• TEXTE DU DOCUMENT:

Il ne s’agit pas d’un crime de guerre, mais d’un crime contre l’humanité, d’un crime contre la civilisation, d’un crime qui dépasse l’entendement.

Quand Jean-Marie Le Pen évoque ce « détail » de l’histoire, il salit, à l’image de tous les négationnistes, notre mémoire commune, partagée. Imaginez la résonance de tels propos parmi les survivants des camps, qui ont perdu leurs familles, un proche, un ami, oui, ce qui est sali, c’est notre mémoire commune, notre mémoire du passé, mais aussi notre mémoire du présent.

Peut-être faut-il voir dans ces discours abjects du déni, une façon de minimiser le rôle de la France pétainiste pendant la collaboration ?

Cette France de Vichy n’est pas légitime, ni légale, elle n’est pas élue démocratiquement, mais elle est revancharde, et va profiter de la collaboration pour s’en prendre aux forces progressistes : les communistes et syndicalistes dans un premier temps, puis les socialistes, les progressistes, les résistants, estimant même que le principal ennemi, c’est l’enseignant, coupable d’émanciper les enfants et la jeunesse. Les germes du pire sont déjà présents, l’abject va suivre : la déportation des juifs à l’été 42, et la collaboration active de l’Etat français dans cette entreprise d’extermination.

Oui, cette tache est indélébile, elle l’est d’autant plus que la France de Pétain, de Bousquet, la France des milices de Pucheux et de l’extrême droite, va faire preuve de zèle dans cette entreprise ignoble. Dans le cadre des rafles, tous les services de l’administration ont été impliqués, la police en premier lieu bien sûr, mais aussi, et on le sait moins, les services financiers, censés trouver des budgets extraordinaires, afin de parquer et de transporter les personnes arrêtées. La politique de quotas est décidée à Berlin, elle sera appliquée à Paris, avant de s’étendre à la zone libre. Pour la France le quota est fixé dans un premier temps à 40 000 juifs.

Pour la zone libre, l’idée des rafles est émise par Bousquet lui-même, auprès des autorités allemandes et de Heydrich, l’un des planificateurs de la Shoah !

Et c’est le même Bousquet qui rédigera les circulaires d’autorisation des arrestations, dès août 42. La nature de ces rafles change radicalement, dans la mesure où l’occupant n’y est pas présent, et c’est donc l’Etat Français qui livre de lui-même ses propres citoyens. La France de Pétain vient de signer l’un des pires chapitres de notre histoire nationale.

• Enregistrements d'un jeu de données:
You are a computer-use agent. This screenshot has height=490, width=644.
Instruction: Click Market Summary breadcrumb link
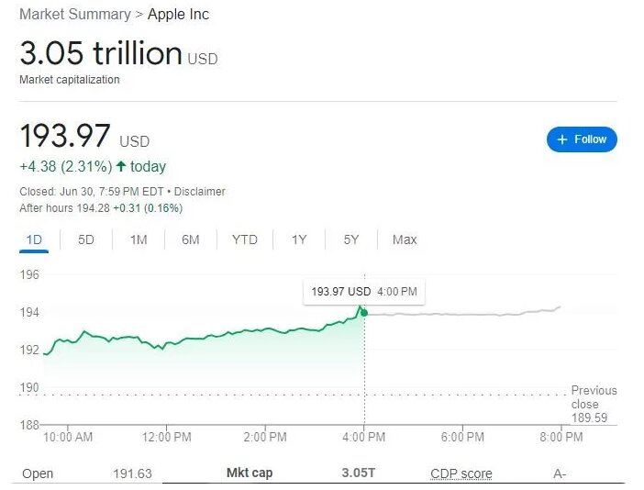click(75, 15)
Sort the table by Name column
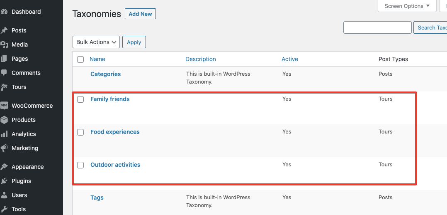Screen dimensions: 447x215 click(x=97, y=59)
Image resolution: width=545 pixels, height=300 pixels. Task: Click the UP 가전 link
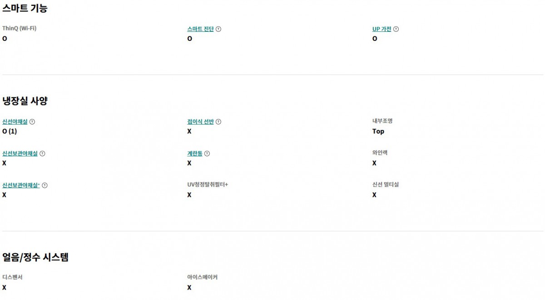pyautogui.click(x=382, y=29)
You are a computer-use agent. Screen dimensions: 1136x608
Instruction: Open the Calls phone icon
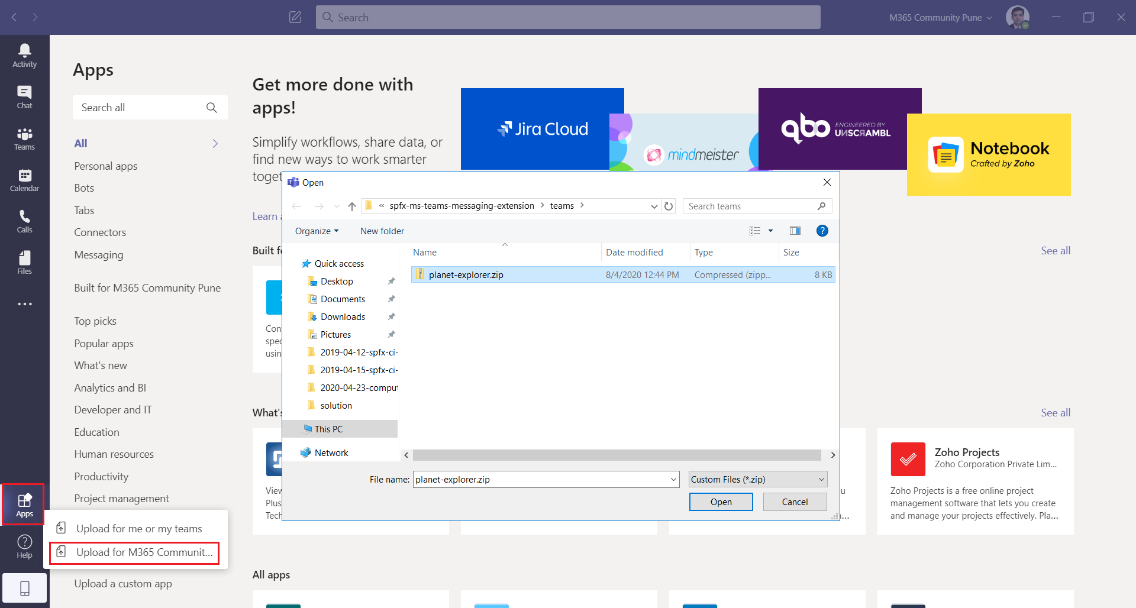click(24, 221)
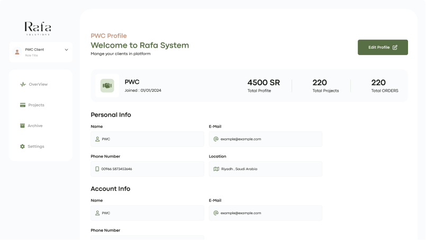Focus the Account Info E-Mail field
This screenshot has width=426, height=240.
coord(266,213)
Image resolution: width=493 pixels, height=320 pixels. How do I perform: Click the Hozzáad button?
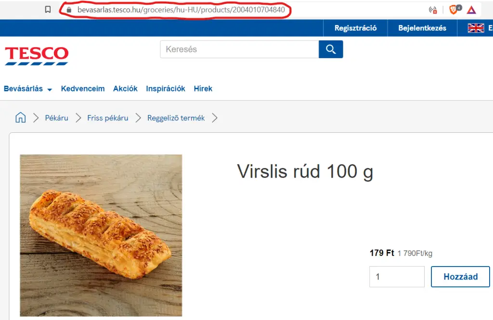460,277
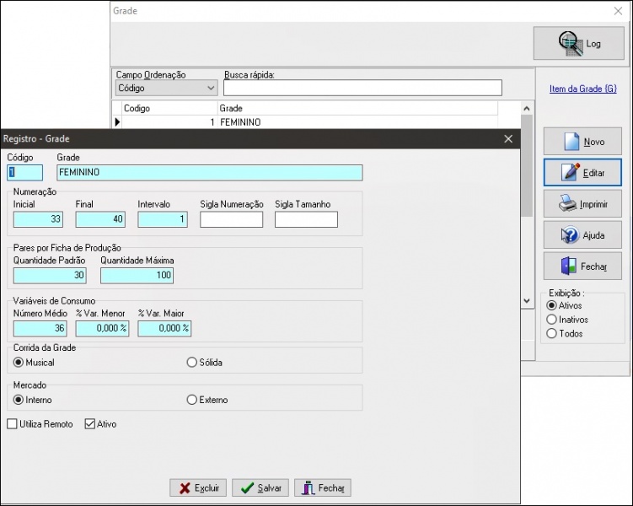Show Inativos records radio option

point(551,320)
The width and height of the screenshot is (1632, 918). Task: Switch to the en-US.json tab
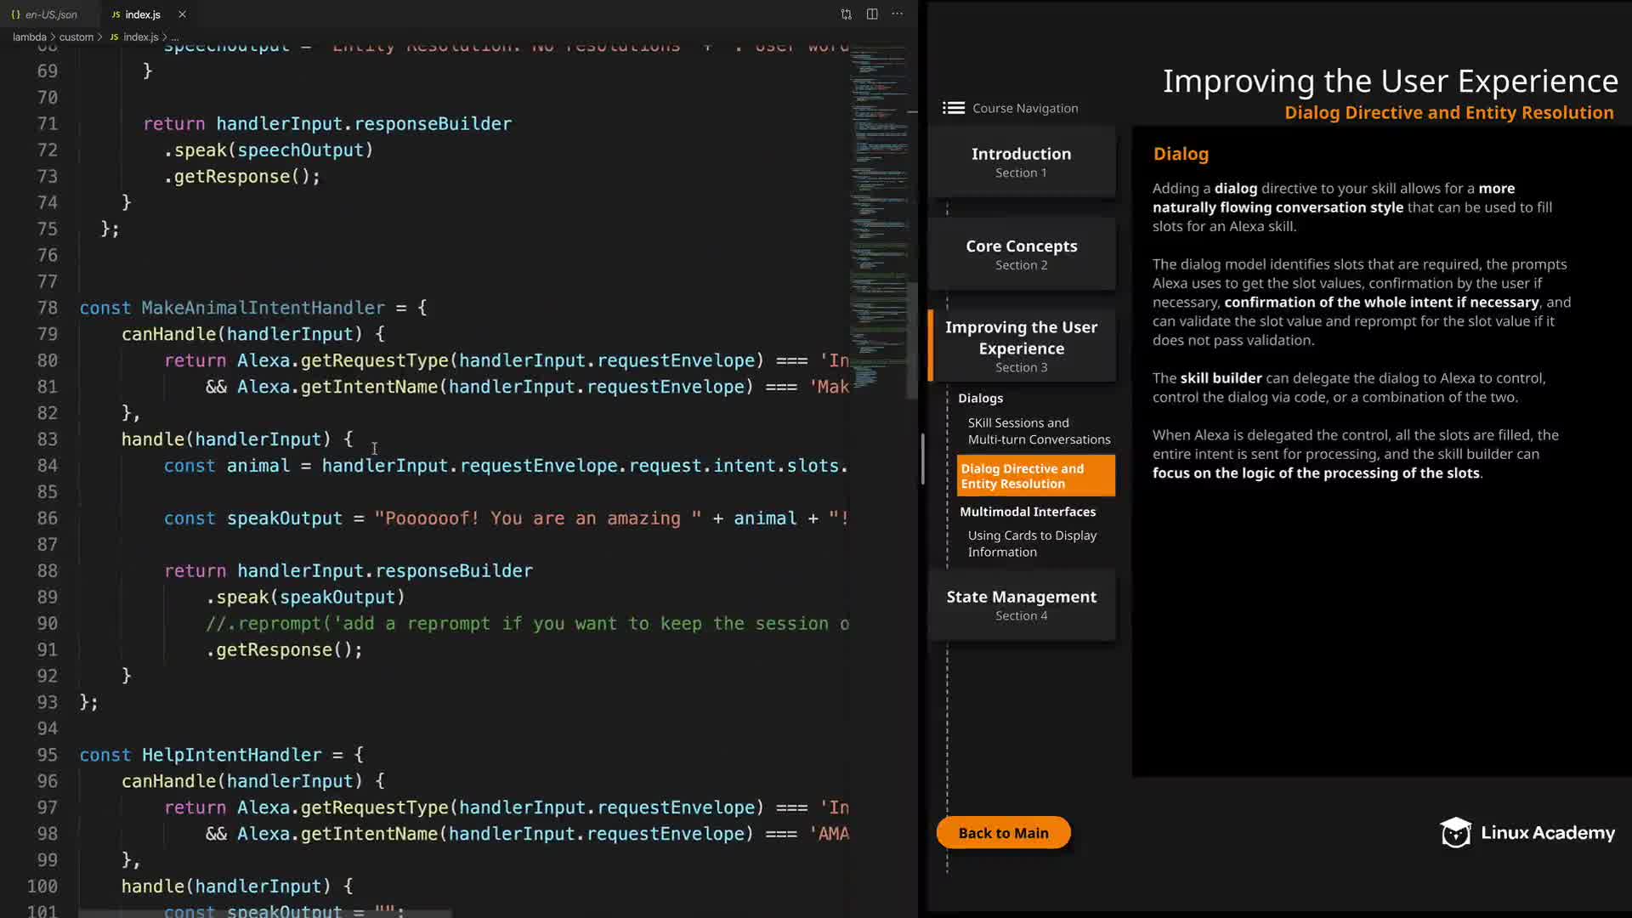pyautogui.click(x=50, y=14)
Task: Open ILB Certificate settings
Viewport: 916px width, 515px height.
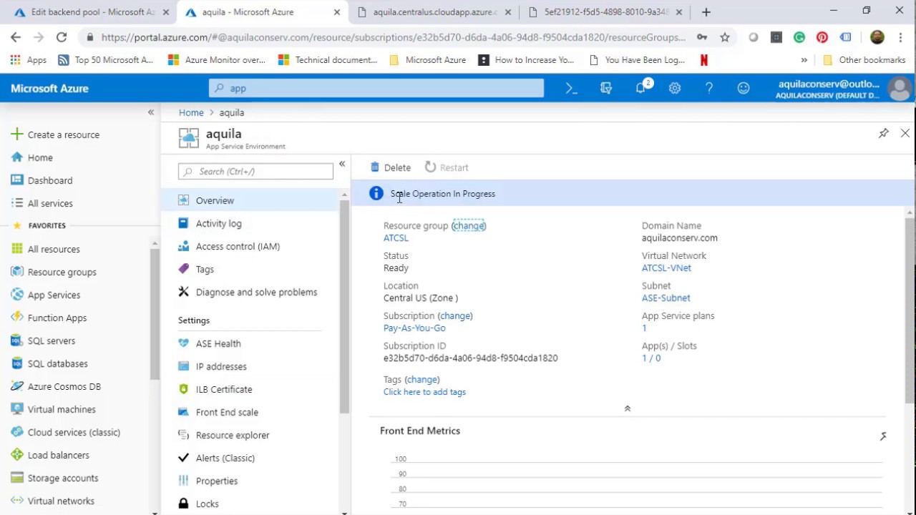Action: click(x=224, y=389)
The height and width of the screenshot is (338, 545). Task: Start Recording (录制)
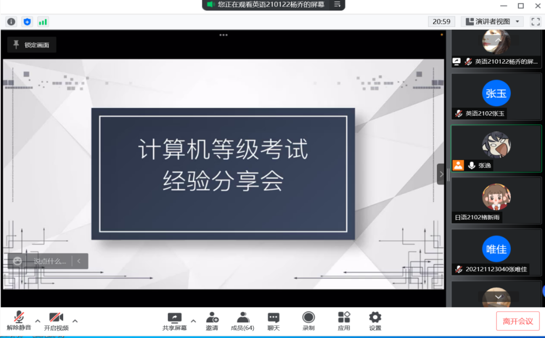point(308,320)
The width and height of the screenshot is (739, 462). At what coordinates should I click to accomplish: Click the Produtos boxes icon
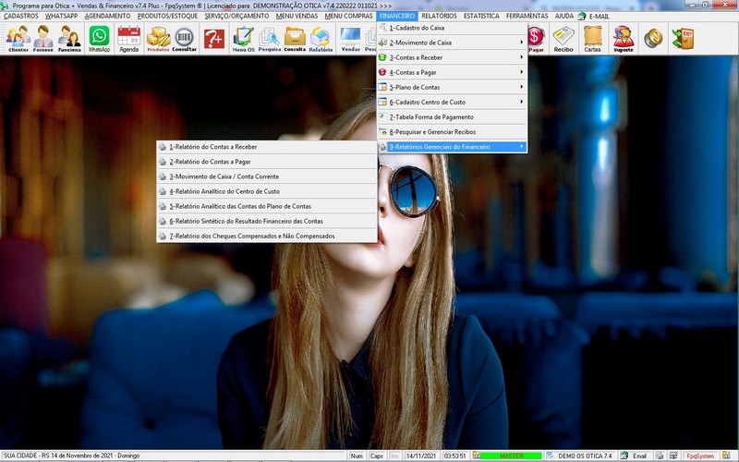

• SÉRIE DE TÂCHES:
1) Réécrivez sous forme de liste JSON de chaînes, à raison d'une chaîne par ligne et sans les lignes vides, tout ce qui va de la ligne contenant « The height and » jusqu'à la fin des enregistrements. Laissez les images de côté dans la réponse.
2) Prolongez, s'il vous plaît, le texte sur la collaboration de l'État français aux rafles de 1942, en reprenant là où il s'arrête.

• RÉPONSES AUX TÂCHES:
1)
[
  "The height and width of the screenshot is (338, 545). Task: Start Recording (录制)",
  "point(308,320)",
  "The width and height of the screenshot is (739, 462). At what coordinates should I click to accomplish: Click the Produtos boxes icon"
]

2)
Mais ce 8 mai est aussi jour de victoire pour tous ceux qui ne se sont jamais soumis à la violence du 3ème Reich, à la lâcheté de la France pétainiste.

De Gaulle, Jean Moulin, Manouchian, Lucie et Raymond Aubrac, les FTP MOI, les anonymes, femmes, jeunes et maquisards. C’est à ces gens, entrés dans l’histoire, tombés sous les balles ou victimes de délation, souffrant sous la torture, c’est à cette France libre, cette France du refus, à cette France debout, cette France du CNR, que nous devons penser aujourd’hui. Ils sont notre liberté, ils doivent nourrir notre vigilance. Je voudrais insister avec vous, sur cette notion de combat, pour ne pas céder à la résignation, pour rester debout.

La guerre physique de 39-40, et son cortège d’horreurs, ont été d’une brutalité et d’une barbarie sans nom. La guerre économique, qui sévit depuis des décennies dans notre pays, est moins radicale bien sûr, il n’empêche qu’elle fait, elle aussi, des ravages et des victimes parmi nous, parmi nos proches, au cœur de notre société.

Le combat que les salariés mènent contre cette guerre économique, constitue une résistance à part entière. Elle n’en est pas moins louable qu’une autre, elle intervient dans des époques différentes, mais elle rejoint les principes de nos aînés, du CNR, des générations de femmes, pour l’obtention du droit de vote : résister à l’ordre établi, résister à la loi du plus fort, résister à l’injustice, résister, d’une certaine façon, à nos propres peurs, au sentiment de solitude.

Vénissieux ne s’est pas construite en un jour, mais en additionnant la force de ses résistances, face à des épreuves qu’elle a su surmonter.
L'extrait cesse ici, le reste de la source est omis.